Вилли, оторопев, вытаскивает портсигар.
- И про жевательный табак? - продолжает тот.
Вилли лезет в карман куртки.
- Но водку-то ты ведь не пьешь? - осведомляется он.
- Отчего же? Пью, - невозмутимо отвечает каптенармус. - Мне даже врачи прописали. Я, видишь ли, тоже страдаю малокровием. Ты бутылочку-то свою оставь.
- Одну минутку... сейчас. - Вилли делает здоровенный глоток, чтобы спасти хоть что-нибудь. Затем вручает изумленной интендантской блохе бутылку, которая только что была непочатой. Теперь в ней осталось меньше половины.
Юпп провожает нас до ворот казармы.
- А знаете, ребята, кто сейчас здесь? - спрашивает он. - Макс Вайль! В совете солдатских депутатов!
- Самое подходящее для него дело, - говорит Козоле. - Теплое здесь у вас местечко, а?
- Да как тебе сказать? - отвечает Юпп. - Пока во всяком случае мы с Валентином устроены. Между прочим, если вам что понадобится, бесплатный проездной билет или что-нибудь в этом роде, приходите. Я сижу у самого источника всяких благ.

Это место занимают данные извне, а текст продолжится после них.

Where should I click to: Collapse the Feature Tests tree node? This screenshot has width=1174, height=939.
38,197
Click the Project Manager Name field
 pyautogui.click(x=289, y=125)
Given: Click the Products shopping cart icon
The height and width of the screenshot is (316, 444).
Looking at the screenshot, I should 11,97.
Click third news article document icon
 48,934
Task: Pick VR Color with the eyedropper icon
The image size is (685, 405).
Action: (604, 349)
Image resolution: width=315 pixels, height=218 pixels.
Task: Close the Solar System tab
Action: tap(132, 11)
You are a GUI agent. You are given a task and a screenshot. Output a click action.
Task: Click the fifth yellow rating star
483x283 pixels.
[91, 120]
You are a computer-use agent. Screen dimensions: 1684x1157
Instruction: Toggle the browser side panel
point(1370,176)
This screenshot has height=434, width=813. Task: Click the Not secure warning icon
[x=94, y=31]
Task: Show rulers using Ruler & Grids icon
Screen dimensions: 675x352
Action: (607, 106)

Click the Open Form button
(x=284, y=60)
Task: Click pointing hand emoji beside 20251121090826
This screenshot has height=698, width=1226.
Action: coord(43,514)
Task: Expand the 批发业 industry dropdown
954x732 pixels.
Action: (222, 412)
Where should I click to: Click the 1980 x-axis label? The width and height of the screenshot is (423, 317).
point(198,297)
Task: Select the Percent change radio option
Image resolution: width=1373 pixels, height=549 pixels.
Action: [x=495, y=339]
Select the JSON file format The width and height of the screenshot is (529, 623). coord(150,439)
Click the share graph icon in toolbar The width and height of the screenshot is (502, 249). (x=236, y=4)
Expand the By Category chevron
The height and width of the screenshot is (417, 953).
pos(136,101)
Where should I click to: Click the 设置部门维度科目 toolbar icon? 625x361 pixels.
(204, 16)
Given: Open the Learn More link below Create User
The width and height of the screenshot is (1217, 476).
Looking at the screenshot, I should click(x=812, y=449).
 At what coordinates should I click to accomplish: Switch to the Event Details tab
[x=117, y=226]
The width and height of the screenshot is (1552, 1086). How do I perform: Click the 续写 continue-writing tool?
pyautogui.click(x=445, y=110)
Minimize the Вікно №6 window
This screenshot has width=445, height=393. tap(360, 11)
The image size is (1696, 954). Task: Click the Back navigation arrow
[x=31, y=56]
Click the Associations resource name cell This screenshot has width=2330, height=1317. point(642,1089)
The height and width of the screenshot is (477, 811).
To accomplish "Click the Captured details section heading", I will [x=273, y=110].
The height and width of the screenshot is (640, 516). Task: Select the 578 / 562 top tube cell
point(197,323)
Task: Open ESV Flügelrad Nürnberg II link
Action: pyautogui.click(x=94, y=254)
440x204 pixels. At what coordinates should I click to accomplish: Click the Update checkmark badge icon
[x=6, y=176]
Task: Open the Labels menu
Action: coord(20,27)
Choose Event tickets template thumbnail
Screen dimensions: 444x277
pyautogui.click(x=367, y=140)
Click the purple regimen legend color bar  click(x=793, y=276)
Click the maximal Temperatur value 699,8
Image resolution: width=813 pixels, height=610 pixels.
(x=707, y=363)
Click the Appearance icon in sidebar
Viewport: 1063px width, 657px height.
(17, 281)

- Кстати, дай-ка мне билет, - прошу я. - Тогда я как-нибудь на днях съезжу к Адольфу.
Он вытаскивает книжку с бланками и отрывает листок:
- Заполни сам. Поедешь, конечно, вторым классом.
- Есть!
На улице Вилли расстегивает шинель. Под ней - вторая.
- Чем спекулянту в руки, уж лучше мне, - добродушно говорит он. - Разве за полдюжины осколков, что во мне сидят, мне не положена лишняя шинель?
Мы идем по главной улице. Козоле сообщает, что сегодня после обеда собирается чинить свою голубятню. До войны он разводил почтовых голубей и черно-белых турманов. Он хочет снова этим заняться. На фронте он всегда мечтал о голубях.
- Ну, а еще что ты собираешься делать? - спрашиваю я.
- Искать работу, - коротко говорит он. - Ведь я, братец ты мой, женат. Теперь только и знай, что добывай денег.
Со стороны Мариинской церкви затрещали вдруг выстрелы. Мы настораживаемся.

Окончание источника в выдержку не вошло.